Sometimes, I forget the power of being a visible transperson in the world.
I felt it one Halloween walking through the mall during the kid’s costume hours. As the kids gabbed candy from the shops, some moms were dressed as witches to shepherd the flock around.
I was there, in the same kind of outfit, but the difference between us was that I walked with the power of a real witch. I had walked between worlds, though walls they think are real, and transformed in ways that seemed magical and a bit terrifying to those around me.
As a shaman, I know that every human has their power, a place where they connect things in the world. Most of them haven’t deeply engaged that power, instead choosing to stay one of the gang rather than doing the work to be profoundly and visibly exceptional, but the seeds are there in every human.
The work, the discipline, the practice has been crucial to me, my only salvation. It was what I had to do to save myself.
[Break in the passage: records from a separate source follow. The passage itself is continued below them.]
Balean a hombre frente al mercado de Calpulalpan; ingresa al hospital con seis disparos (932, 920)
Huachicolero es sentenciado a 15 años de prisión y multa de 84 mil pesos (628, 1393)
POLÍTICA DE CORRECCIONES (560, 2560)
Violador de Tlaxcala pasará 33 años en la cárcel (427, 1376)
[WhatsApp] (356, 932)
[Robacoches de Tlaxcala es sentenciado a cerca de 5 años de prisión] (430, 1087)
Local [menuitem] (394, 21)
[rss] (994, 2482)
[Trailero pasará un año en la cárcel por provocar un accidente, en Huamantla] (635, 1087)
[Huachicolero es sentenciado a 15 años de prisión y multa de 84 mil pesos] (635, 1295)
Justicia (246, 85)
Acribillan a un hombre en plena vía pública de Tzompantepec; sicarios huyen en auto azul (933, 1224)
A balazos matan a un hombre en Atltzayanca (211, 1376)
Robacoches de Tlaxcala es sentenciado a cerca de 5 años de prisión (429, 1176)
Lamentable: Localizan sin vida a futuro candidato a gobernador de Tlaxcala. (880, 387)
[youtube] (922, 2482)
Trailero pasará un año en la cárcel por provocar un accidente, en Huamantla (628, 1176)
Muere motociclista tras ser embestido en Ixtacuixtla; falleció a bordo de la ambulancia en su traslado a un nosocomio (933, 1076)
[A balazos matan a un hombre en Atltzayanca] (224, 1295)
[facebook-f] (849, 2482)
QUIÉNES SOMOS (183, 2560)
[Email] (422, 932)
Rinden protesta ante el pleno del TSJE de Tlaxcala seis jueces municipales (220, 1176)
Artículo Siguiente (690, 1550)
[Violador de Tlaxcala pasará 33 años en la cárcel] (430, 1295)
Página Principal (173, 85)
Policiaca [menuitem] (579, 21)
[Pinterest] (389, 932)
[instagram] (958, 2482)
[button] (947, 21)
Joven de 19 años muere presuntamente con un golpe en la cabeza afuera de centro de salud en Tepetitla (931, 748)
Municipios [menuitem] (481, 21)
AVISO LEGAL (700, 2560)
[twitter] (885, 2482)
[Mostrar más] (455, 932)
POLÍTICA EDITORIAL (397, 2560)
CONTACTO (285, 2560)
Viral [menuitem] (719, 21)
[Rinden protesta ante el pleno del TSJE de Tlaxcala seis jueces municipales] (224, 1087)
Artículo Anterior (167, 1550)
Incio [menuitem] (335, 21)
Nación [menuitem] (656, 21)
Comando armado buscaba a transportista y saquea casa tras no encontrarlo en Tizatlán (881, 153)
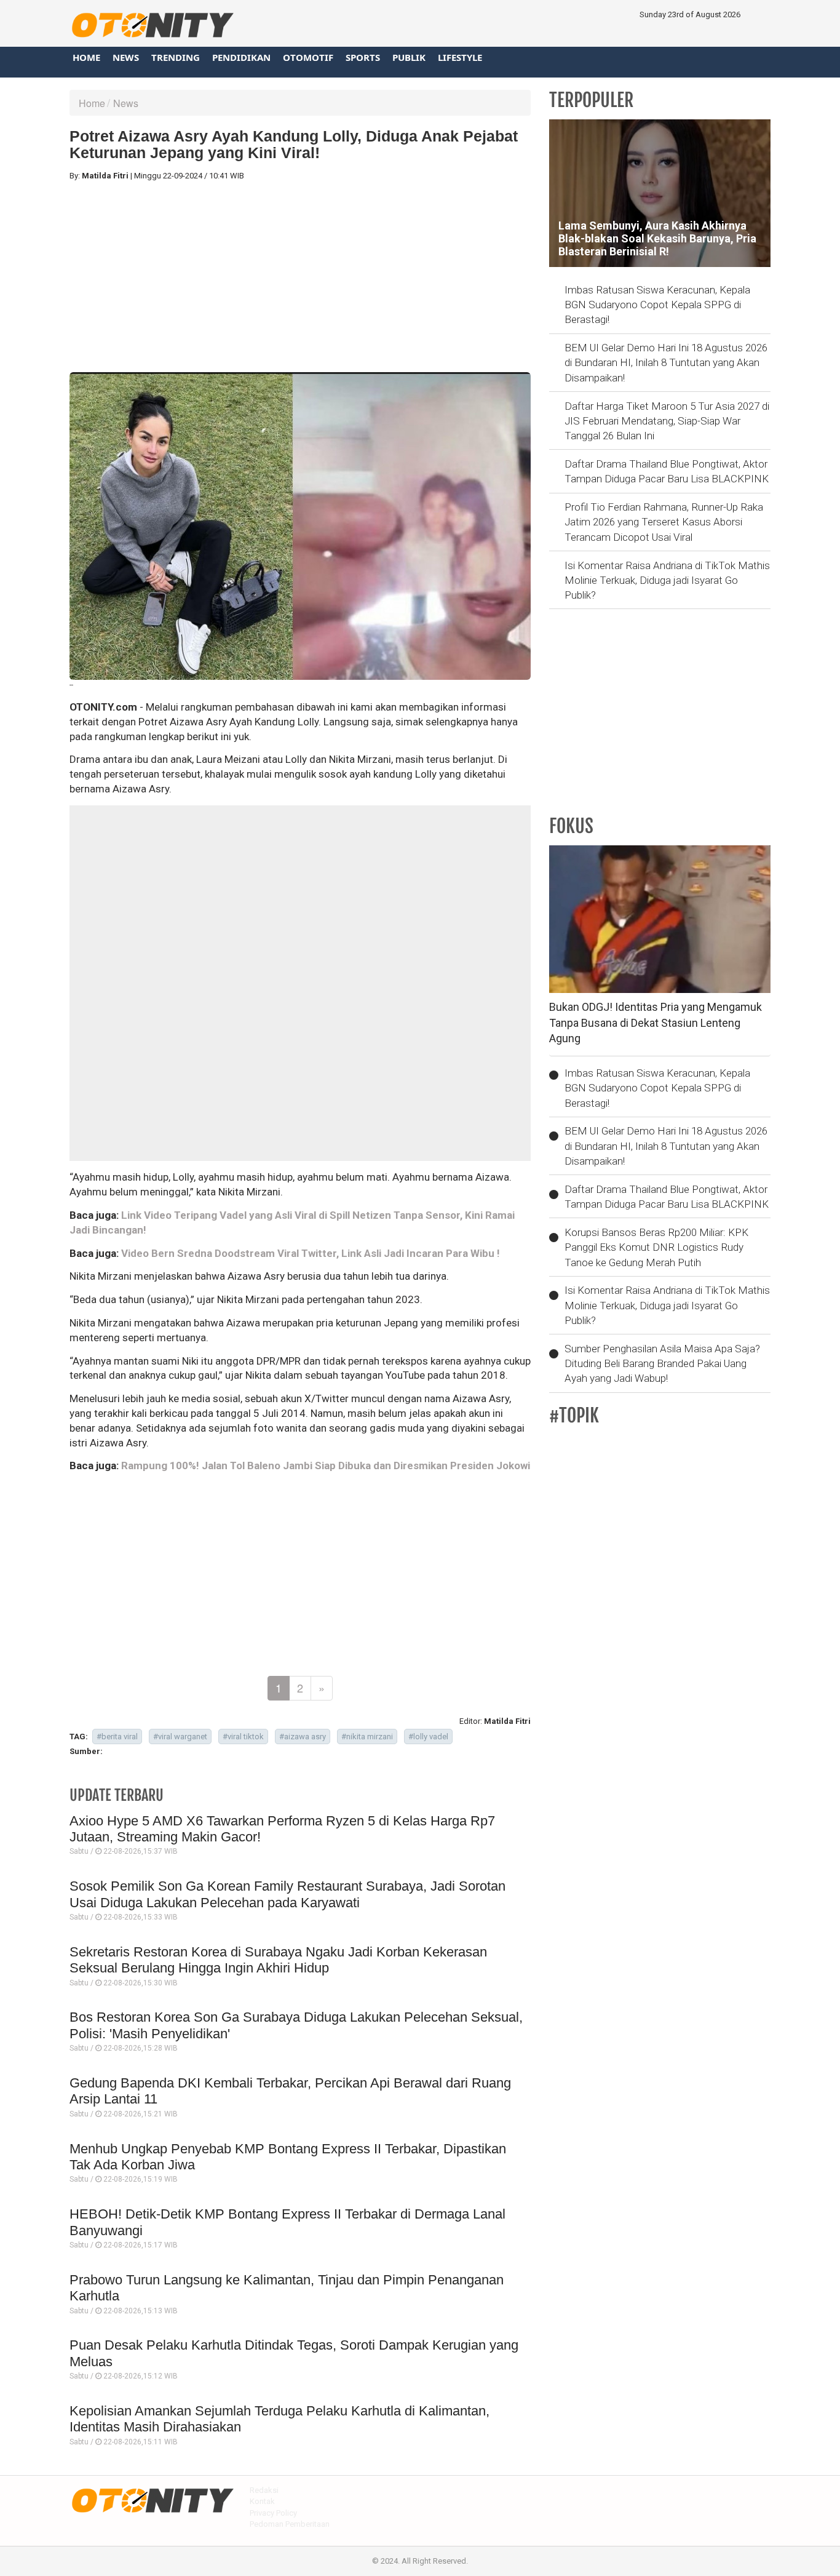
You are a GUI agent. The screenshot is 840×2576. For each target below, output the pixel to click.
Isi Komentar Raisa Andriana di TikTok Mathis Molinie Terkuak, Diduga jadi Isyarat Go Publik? (667, 580)
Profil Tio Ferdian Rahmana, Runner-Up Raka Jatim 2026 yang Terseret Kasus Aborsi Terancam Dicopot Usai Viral (664, 522)
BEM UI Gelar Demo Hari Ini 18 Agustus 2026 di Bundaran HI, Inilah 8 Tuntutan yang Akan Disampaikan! (666, 362)
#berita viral (117, 1736)
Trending (175, 57)
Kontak (262, 2501)
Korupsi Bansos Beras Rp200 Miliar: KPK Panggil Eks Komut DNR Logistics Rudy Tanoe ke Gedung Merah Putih (656, 1247)
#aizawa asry (302, 1736)
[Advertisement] (300, 277)
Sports (363, 57)
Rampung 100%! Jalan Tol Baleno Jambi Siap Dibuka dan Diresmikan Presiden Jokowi (325, 1465)
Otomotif (308, 57)
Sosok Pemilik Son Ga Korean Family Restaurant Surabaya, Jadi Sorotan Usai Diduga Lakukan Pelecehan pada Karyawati (287, 1894)
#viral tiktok (243, 1736)
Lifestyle (460, 57)
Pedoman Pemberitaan (290, 2524)
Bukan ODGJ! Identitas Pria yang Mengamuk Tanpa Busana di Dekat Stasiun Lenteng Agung (655, 1022)
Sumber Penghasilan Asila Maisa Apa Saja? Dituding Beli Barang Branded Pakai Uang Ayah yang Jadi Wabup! (662, 1363)
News (126, 57)
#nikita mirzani (367, 1736)
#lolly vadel (428, 1736)
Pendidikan (241, 57)
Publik (409, 57)
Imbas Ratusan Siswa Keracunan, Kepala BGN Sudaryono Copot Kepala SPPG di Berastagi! (657, 305)
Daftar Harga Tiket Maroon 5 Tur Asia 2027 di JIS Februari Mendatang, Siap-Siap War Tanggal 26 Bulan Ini (667, 421)
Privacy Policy (273, 2513)
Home (86, 57)
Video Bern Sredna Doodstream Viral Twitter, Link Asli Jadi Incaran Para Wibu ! (310, 1253)
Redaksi (264, 2490)
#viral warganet (180, 1736)
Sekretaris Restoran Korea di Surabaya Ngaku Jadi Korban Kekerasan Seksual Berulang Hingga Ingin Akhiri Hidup (278, 1960)
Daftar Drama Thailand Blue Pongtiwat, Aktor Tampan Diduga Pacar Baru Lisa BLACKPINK (667, 471)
Other people, though, see the effects of that ownership and they catch the vibrations. It may scare them, it may fascinate them, it may thrill them, it may make them see me as not really human, it may make them act out against me, it may make them want me to heal them, but somehow, they get the inner power that I have had to polish and embrace.
The cost and the fragile humanity which lives inside of every wounded healer is not visible to them. They are aware of the strength, the power, the ability to do something which is beyond what they see as possible for them, beyond their experience.
Courage is never the absence of fear, though. Courage is about facing your fears and transcending them. Courage just shows that you value something more than fear, be that service, commitment or love.
How do we, as people who move across genders, show our vulnerable humanity? How do we fit in as just people? Do we do it by saying we are just dressed for the show, by showing how abject and broken we are, by working to hide behind any veneer of normativity that we can manage?
Even when I forget, mired in my own feelings, I know that I am still a powerful healer. I can go out and make thunder in the world, just by my vision, my approach and my voice.
People crave what I have to offer, though rarely with deep understanding or even with respect. They want to be fixed, want someone to heal them, and if I can do what is hard for them then surely I can also do what is easy for them. I can take their brokeness.
I can. But, as the question I have been asking for decades goes, who heals the healers? Who offers understanding, affirmation and safe space for those who walk with the elements, fire, wind, rain and earth?
How can it be so hard to be a healer in the world, people wonder. After all, you are smart, aware and powerful enough to emerge, brave and strong as “who you really are.” How can just being that person in the world be hard for someone as amazing as you?
One reason people see me as powerful is because I can understand without words. I look at a face or hear the tone of voice and I can often read what people want to communicate. Even when they are acting out, I look beneath, finding a way to communicate and connect. That is immensely potent and incredibly scary to people.
Who understands, mirrors and affirms me even with the best words I have ever been able to pull together? Where is that understanding with compassion?
My call is always about the requirement of doing your own work. I just pull out the questions that separate you from your defensive callous, asking you to be naked and present in the moment. This suggestion, I have found, is scary, especially to people with scarce attention, bandwidth, time and support for transformation beyond the expectations of the market.
I am powerful in the world not because I am invulnerable, rather I am powerful in the world specifically because I am incredibly vulnerable, am deep, connected and open-hearted. That’s difficult to explain to anyone who really wants to believe that if they just get one more thing they will become so strong that their life will be perfect, but I have found it isn’t walls that make you safe and powerful, it is the connections between your mind, your heart and the world which do that.
Being potent isn’t about the strength of your armour, it is about the intensity of your humanity.
Real witches have always been a challenge to the status quo, and trans shamans are no exception to that. No matter how people try to commercialize us, try to assert our respectability over our queerness, we will never, ever be just one of the normies.
We hold a kid of rock-star power, somewhere past simple gender, because we claim our unique wildness over our assimilated tameness. This is what people glimpse in us, the transcendent boundary crossing which makes us both so very potent and so very scary.
This week, the week of Halloween, brings back a sense of the power that transpeople hold in the world. It also brings back a sense of the cost of that power to one who manifests it, separating them from the sweet and easy.
It’s a good memory and it is a tough memory, but it is my memory.